The relationship started out like any other, full of overly cutesy text messages and hours spent on the phone. It was great and made me feel so good about myself. I really liked the boy I was with, and the fact he really liked me put me on cloud nine. As months passed, the relationship, like every other relationship, fell out of the honeymoon stage. We weren't as routine with our texts and the cutesy texts died. That's where everything started to go wrong on my side.
It felt like I was putting in more effort and that made me think he didn't want me. I knew he worked with a lot of other girls, so when he was at work, I'd obsess over what they talked about, I wondered if they knew he had a girlfriend. I wondered if he had a work crush. Sometimes, I wondered if he was cheating.
He'd leave me on read sometimes and it would feel like a dagger. I would think nothing but the worst.
My mind was constantly at war with itself. I hated myself for thinking that he'd be capable of hurting me like that but I also developed a hatred for myself because I figured if I was prettier or better in any way that he'd always be talking to me. These thoughts would be fulled by things I'd see online, articles about how if your boyfriend doesn't text you __ number of times he didn't love you. I constantly worried about his feelings for me.
I came so close to breaking up with him a couple of times, but I knew I would be even more miserable without him.
I figured that the more time that passed the more okay I'd be. It was my first long term relationship, so of course I had worries.
Unfortunately, the more time passed the worse things got. The more obsessed I became with getting his reassurance the more I pushed him away.

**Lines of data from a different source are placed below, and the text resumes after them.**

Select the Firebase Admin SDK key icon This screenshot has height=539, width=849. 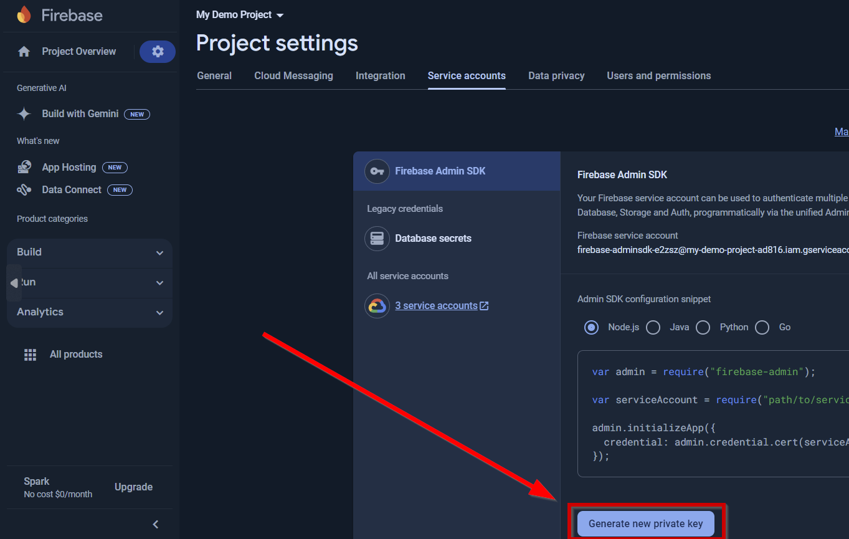coord(377,171)
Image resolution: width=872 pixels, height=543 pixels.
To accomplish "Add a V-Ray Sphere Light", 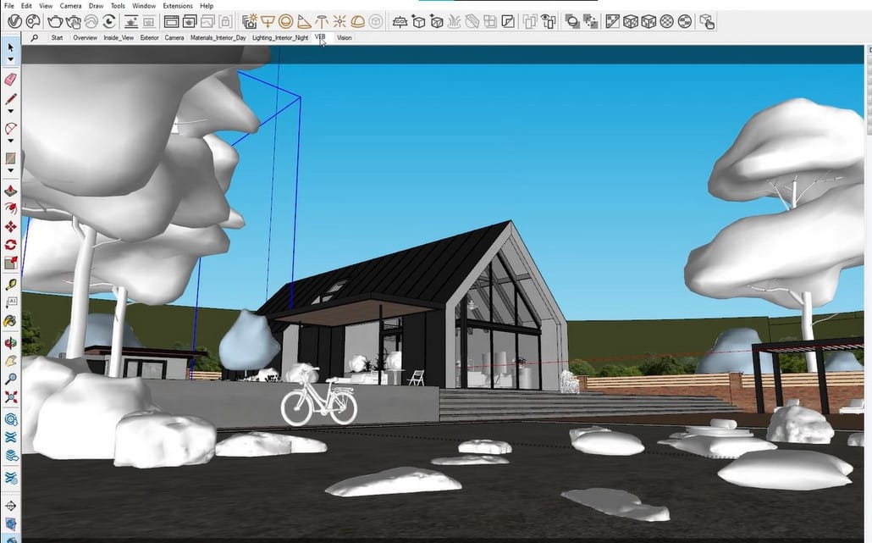I will coord(286,21).
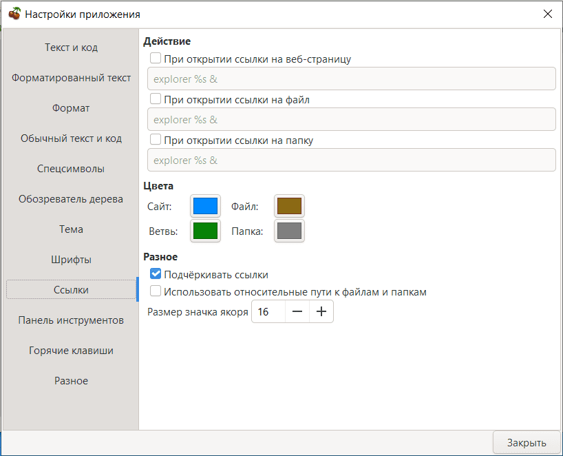Viewport: 563px width, 456px height.
Task: Switch to 'Шрифты' settings tab
Action: 72,260
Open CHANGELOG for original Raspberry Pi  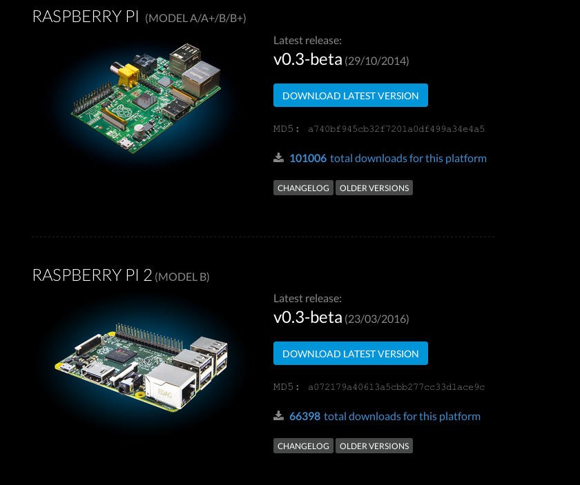[x=303, y=188]
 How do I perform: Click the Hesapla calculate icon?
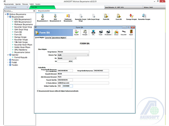coord(85,32)
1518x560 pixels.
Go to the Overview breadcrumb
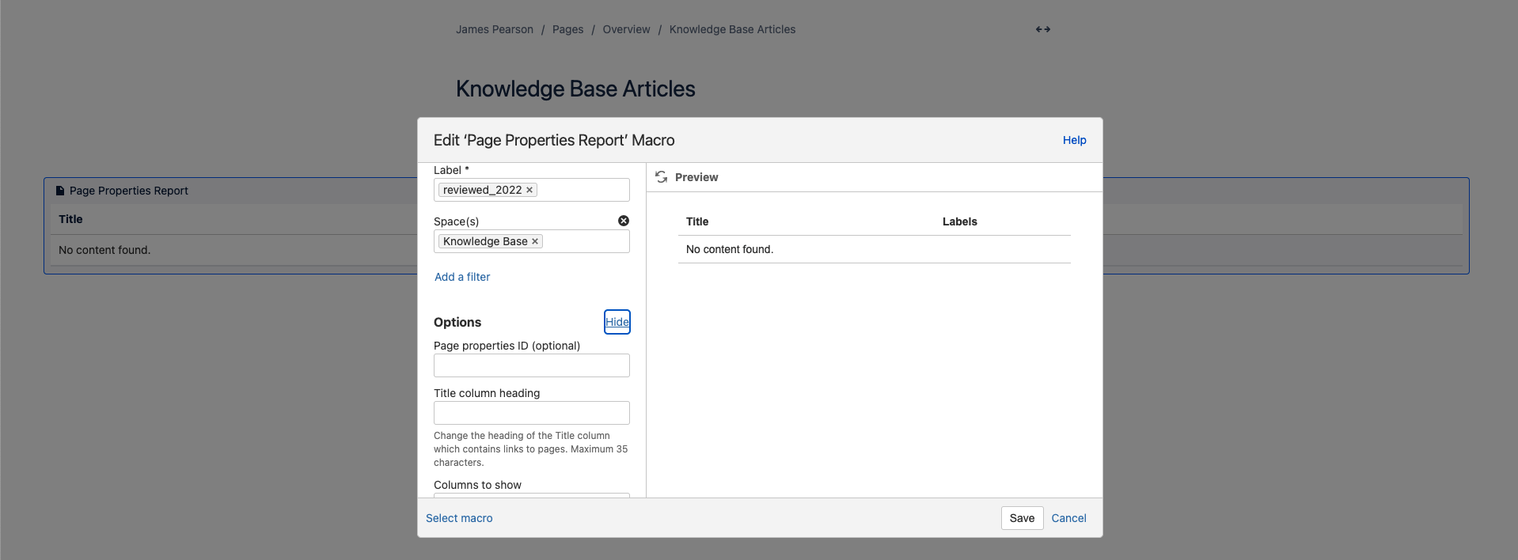pos(626,29)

The day we broke up we were sitting on my bed and I knew exactly what was coming but I didn't realize how bad things had gotten for him. He told me, "I can't be the boyfriend you want me to be." Those words haunted me for months and every time I thought about them, it killed me. He was the boyfriend I wanted. I just wanted reassurance that I was the girlfriend he wanted. A couple months after we broke up, he told me he felt like he spent so much time trying to make me happy in our relationship that he was no longer happy.
I felt like a complete failure. I didn't understand how I could do that. How I could actually take away the happiness from the person I loved so much.
It wasn't until seven months after our breakup that things started to be pieced together for me. My therapist told me it wasn't all my fault, the combination of three mental illnesses had taken over and killed the relationship for me.
The obsessions I had and the constant reassurance I needed wasn't my brain being needy, it was my demons telling me I wasn't good enough and he didn't care and my mind needing to be in control of some aspect of my life.
Somehow the revelation that it was mental illness that killed the relationship made me feel even worse. He had completely removed me from his life and probably hated me because of my mental health and he had no idea. I had no idea.
If I couldn't control my thoughts enough to save that relationship, I'm not sure I can ever have a successful relationship with someone I care about.
My mind is a constant clutter and I'm constantly anxious and I am so sorry I couldn't make you happy. If it's any consolation, you made dealing with my mental health problems slightly easier and are the inspiration for me to fight the demons in my mind.